Jodi Kantor’s NYT story about Barack Obama’s legal thinking, hung on the news peg of his upcoming choice of a new Supreme Court justice, has the following tidbit, based on a student’s account of Obama as a law prof:

But when it came to sentencing laws, Mr. Obama led Mr. Bonin in a more conservative direction than the student had expected. The primary victims of black criminals were fellow blacks — and so minority neighborhoods had an interest in keeping sentencing laws tough, he taught.
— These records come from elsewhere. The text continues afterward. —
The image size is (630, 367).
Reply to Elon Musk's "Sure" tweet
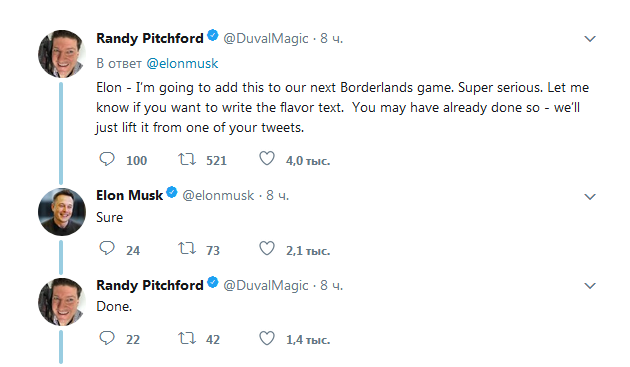pos(107,249)

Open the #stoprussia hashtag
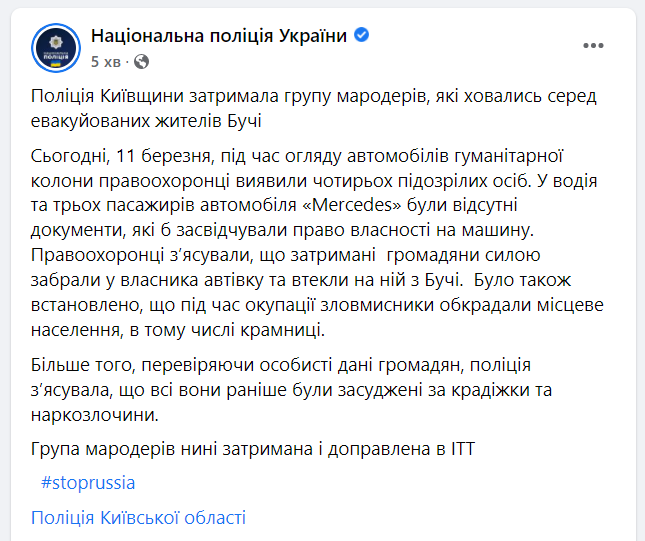coord(88,483)

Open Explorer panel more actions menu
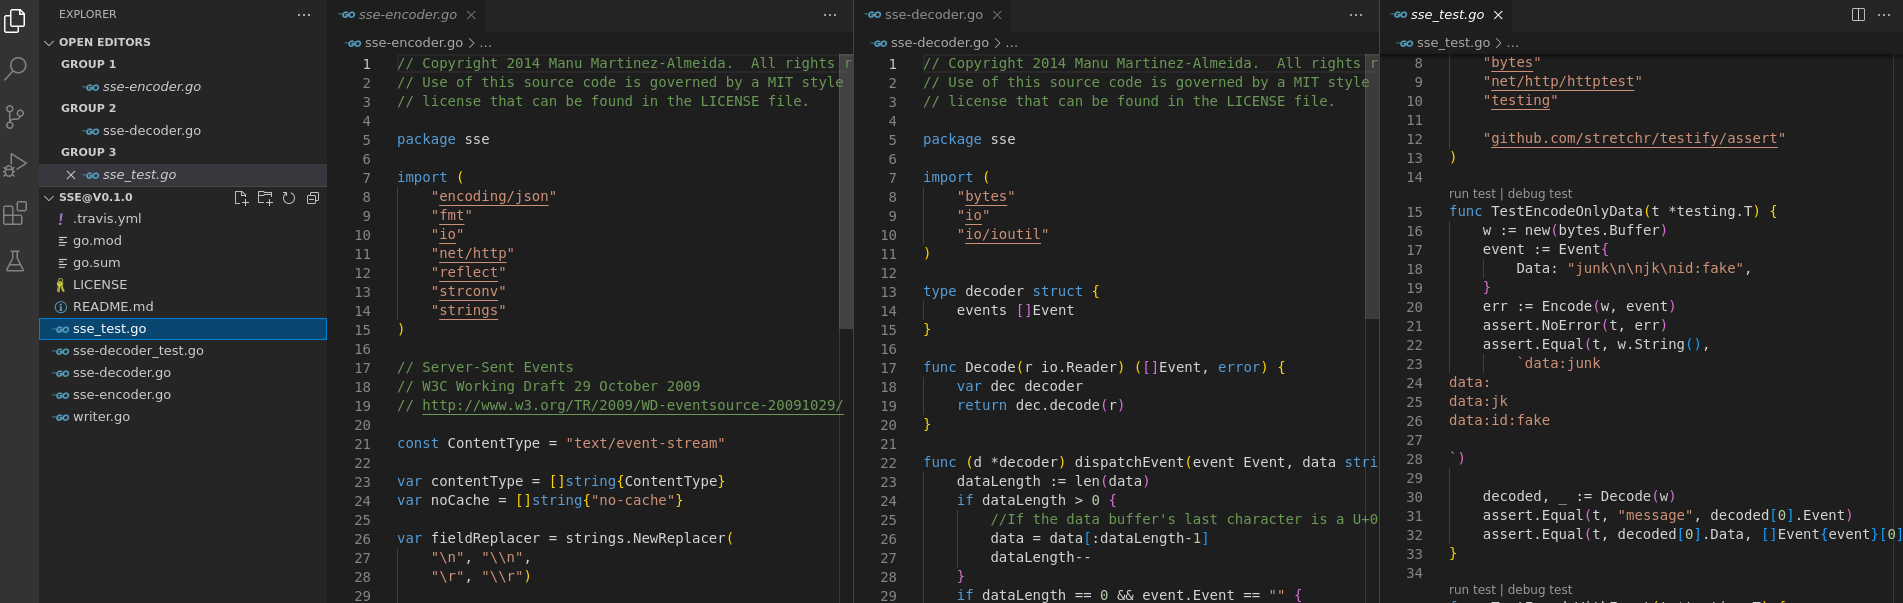[304, 15]
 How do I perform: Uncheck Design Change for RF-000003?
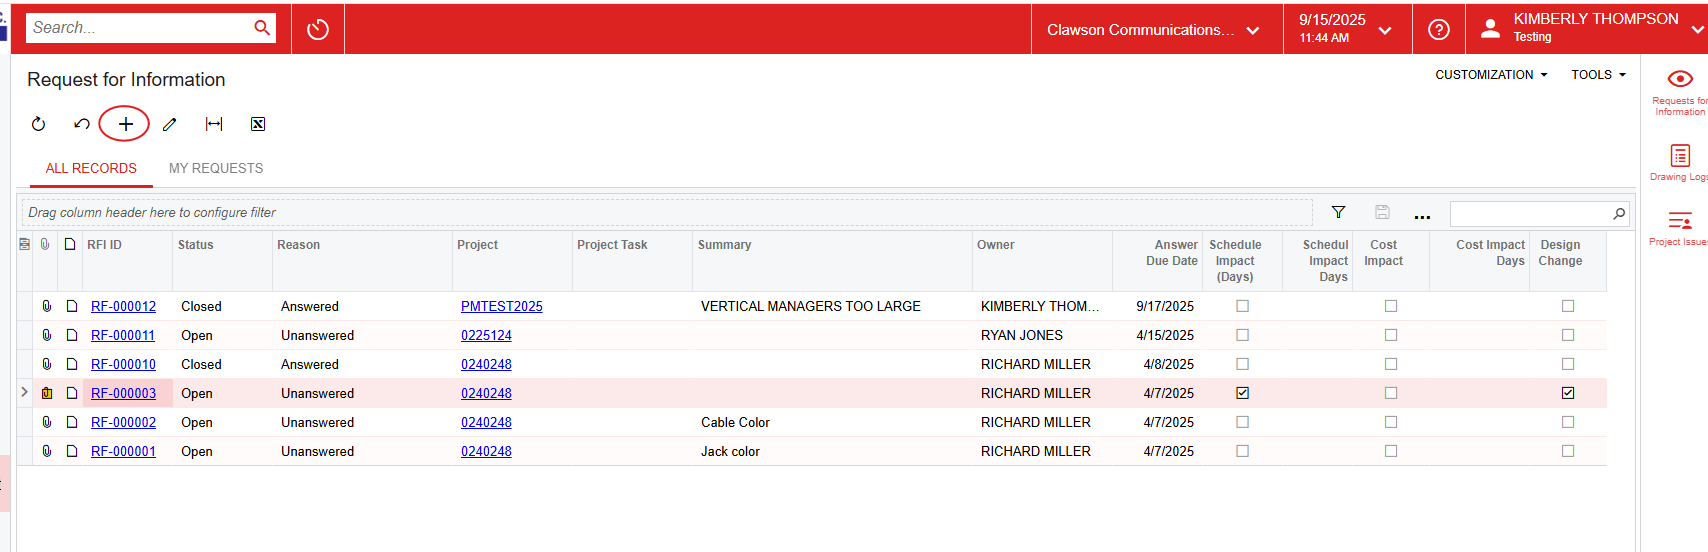tap(1567, 393)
Now I don’t think that’s quite right (and of course I can’t be sure that it’s what Obama said; I seem to recall a time when a student didn’t get every nuance of something I said in a lecture). It’s not at all clear that the benefits of “tougher” sentencing outweigh the costs, especially in high-incarceration neighborhoods.

But the central point is that African-Americans (not “minorities” generically) bear a heavy burden of victimization as well as a heavy burden of incarceration, and public policy ought to take both sides of the equation into account. Right now, it’s much safer (in terms of the risk of punishment) to victimize someone in a poor black neighborhood than in a prosperous white neighborhood. “Equal protection of the laws” is a constitutional mandate, but it’s not a fact. Changing that is at least as important a goal as reducing the number of black people behind bars.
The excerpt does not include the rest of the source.